Compared to dental specialists, general dentists were more likely to respond with “agree” or “neutral” upon negative pressure room to prevent potentially contami- nated air from inside the room from flowing outside. This indicates uncertainties regarding the attitude toward negative pressure rooms among general dentists. Knowledge competence may contribute to the response to the questionnaire. This research is in line with research by Niraj et al., which stated that dental specialists have a significantly higher level of knowledge and awareness about the transmission of COVID-19 than general dentists. The level of education influences the ability of a person to think and understand. The level of knowledge is closely related to education, where the higher a person's education, the broader their knowledge [19-21].
Dental knowledge was improved significantly during the COVID-19 pandemic in order to reduce transmission, incidence, and severity of COVID-19. An improvement in dental care is negative room, which has been considered the most effective room to prevent transmission during the pandemic [22]. Nevertheless, negative pressure rooms are not widely available in dental rooms yet, given the high price and high technology requirements. Today, negative pressure rooms are mostly available in modern specialized dental clinics in urban areas in Western Indonesia, particularly Java Island especially Jakarta, where the population is denser with a higher economic growth. Jakarta is the capital city of Indonesia, and according to the Indonesian Dentist Association, it has the highest number of dentists in Indonesia, including general practitioners and dentists in various specialties [23].

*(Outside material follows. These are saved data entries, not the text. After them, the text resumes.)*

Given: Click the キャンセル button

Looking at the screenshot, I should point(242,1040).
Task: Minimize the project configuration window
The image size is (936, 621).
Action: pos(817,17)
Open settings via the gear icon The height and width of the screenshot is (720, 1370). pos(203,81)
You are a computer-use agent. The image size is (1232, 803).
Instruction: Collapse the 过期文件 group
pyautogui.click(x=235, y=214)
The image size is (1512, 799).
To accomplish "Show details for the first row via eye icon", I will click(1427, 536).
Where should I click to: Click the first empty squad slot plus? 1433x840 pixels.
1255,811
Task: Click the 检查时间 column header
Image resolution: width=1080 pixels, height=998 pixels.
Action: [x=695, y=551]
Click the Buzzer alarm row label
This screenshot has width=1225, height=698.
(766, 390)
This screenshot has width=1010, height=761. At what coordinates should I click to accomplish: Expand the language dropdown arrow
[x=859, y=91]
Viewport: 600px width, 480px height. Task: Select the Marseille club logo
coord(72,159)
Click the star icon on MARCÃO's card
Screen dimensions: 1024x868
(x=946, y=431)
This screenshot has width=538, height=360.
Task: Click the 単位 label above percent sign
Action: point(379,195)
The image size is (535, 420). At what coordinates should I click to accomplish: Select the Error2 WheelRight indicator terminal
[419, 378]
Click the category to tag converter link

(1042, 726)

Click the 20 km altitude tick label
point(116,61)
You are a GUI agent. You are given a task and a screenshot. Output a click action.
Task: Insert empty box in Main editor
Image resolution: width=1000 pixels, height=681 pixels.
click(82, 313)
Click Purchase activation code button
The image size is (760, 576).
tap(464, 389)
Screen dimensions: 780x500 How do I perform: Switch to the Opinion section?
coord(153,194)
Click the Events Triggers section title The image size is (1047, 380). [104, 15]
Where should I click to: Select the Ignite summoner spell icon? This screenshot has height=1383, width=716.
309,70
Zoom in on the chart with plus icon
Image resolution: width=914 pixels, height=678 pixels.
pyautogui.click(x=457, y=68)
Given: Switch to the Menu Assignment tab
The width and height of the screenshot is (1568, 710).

This may be a reason for more positive responses to negative pressure rooms among dentists in Western Indonesia compared to those in Middle or Eastern Indonesia. Different attitudes of dentists by geographical practice areas were also observed in the questionnaire items on COVID-19 patient screening as well as on handwashing and PPE. These differences might be related to economic factors and practicality, given that COVID-19 screening using rapid antigen tests is much cheaper than creating a negative pressure room.
CONCLUSION
The attitudes of dentists towards patient care in the era of the COVID-19 endemic differed from the attitudes during the pandemic. These differences included COVID-19 patient screening before dental procedures, the use of negative pressure rooms, health protocol, and PPE implementation by dentists.
AUTHORS’ CONTRIBUTIONS
It is hereby acknowledged that all authors have accepted responsibility for the manuscript's content and consented to its submission. They have meticulously reviewed all results and unanimously approved the final version of the manuscript.
LIST OF ABBREVIATIONS
WHO | = World Health Organization |
ACE2 | = Angiotensin-Converting Enzyme II |
COVID-19 | = Coronavirus Disease 2019 |
SARS-CoV-2 | = Severe Acute Respiratory Syndrome-Corona Virus-2 |
PPE | = Personal Protective Equipment |
ETHICS APPROVAL AND CONSENT TO PARTICIPATE
This study was approved by the Ethical Committee of Health Research, Faculty of Dentistry, Universitas Trisakti, Jakarta, Indonesia (036/S3/KEPK/FKG/9/2023).
HUMAN AND ANIMAL RIGHTS
All procedures have been performed as per the ethical guidelines laid down by the Declaration of Helsinki 2013.
AVAILABILITY OF DATA AND MATERIALS
The data and supportive information are available within the article.
ACKNOWLEDGEMENTS
The authors would like to express their sincere gratitude to all dentists across all districts in Indonesia for their support in the study.